A lot has been said about Chrysler's Super Bowl ad that ran just after the half time show, featuring Clint Eastwood and Detroit. While the pundits talk about whether or not it was a campaign commercial, let me tell you what Detroiters really think about it.
Detroiters are proud of their city. In fact, we take tremendous pride in it; its people, sports teams, universities, music, musicians, food and cars. In fact, we are so proud that we wear shirts that say "Made in Detroit," "Pure Detroit," "313," and now, "Imported From Detroit."
If you ask us where we live, we simply say, "Detroit." It does not matter if we live in the city or the suburb -- it is simply Detroit.
While there are people that may poke fun of us, or use us as an example of what is wrong with America, they will never succeed in beating us up. Detroit is a tough city. We are city where the people can make fun of us on one hand and on the other beam with pride and admiration as to what a great city it really is.
Our skin is thick and our pride is deep. So when it comes to our industry, we take it and make it personal. Because we are not just a city, we are a community. While Detroit may be a diverse city in terms of ethnicity, religion, economics and geography, what we all have in common is where we choose to live -- and that is The Motor City.

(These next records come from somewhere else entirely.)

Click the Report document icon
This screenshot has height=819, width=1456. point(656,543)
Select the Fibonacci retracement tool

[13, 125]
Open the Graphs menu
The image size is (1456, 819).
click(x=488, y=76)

So when GMC says, "It is Built to Last," or Ford says it is "One Tough Truck" and Chevy's "The Heartbeat of America," these companies -- America's auto companies -- are not just talking about cars or trucks, they are talking about the people who built them, designed them and drive them. They are talking about Detroit.
I know of no other city in America where its residents are in love with the city as much as they are in Detroit. Our children may leave after college to work in Chicago, New York, Los Angeles, Washington, Atlanta or Denver, but when they are ready to start a family, they come back home to Detroit.
There is no other place in America where a city is celebrated more, not only for its cars, but also for its food, music and other culture.
Although the Lions did not play in this year's Super Bowl, Detroit still played a major part. In fact, Detroit's material girl, Madonna, was half-time's main event. And while Chrysler's commercial may have missed a few minutes on YouTube, it certainly dominated the airwaves.
Regardless of the discussion, it is Detroit that is at the center of the debate. Is it our auto companies that people are infatuated with or is it the middle class that the auto companies created that we are most concerned about? Regardless, Detroit is resilient. We can take the punches but we will fight back, survive and thrive once again. I guess the Detroit Lions are pretty indicative of the city they represent. We may not be Super Bowl Champions yet, but where there is hope there is drive to move on and forward.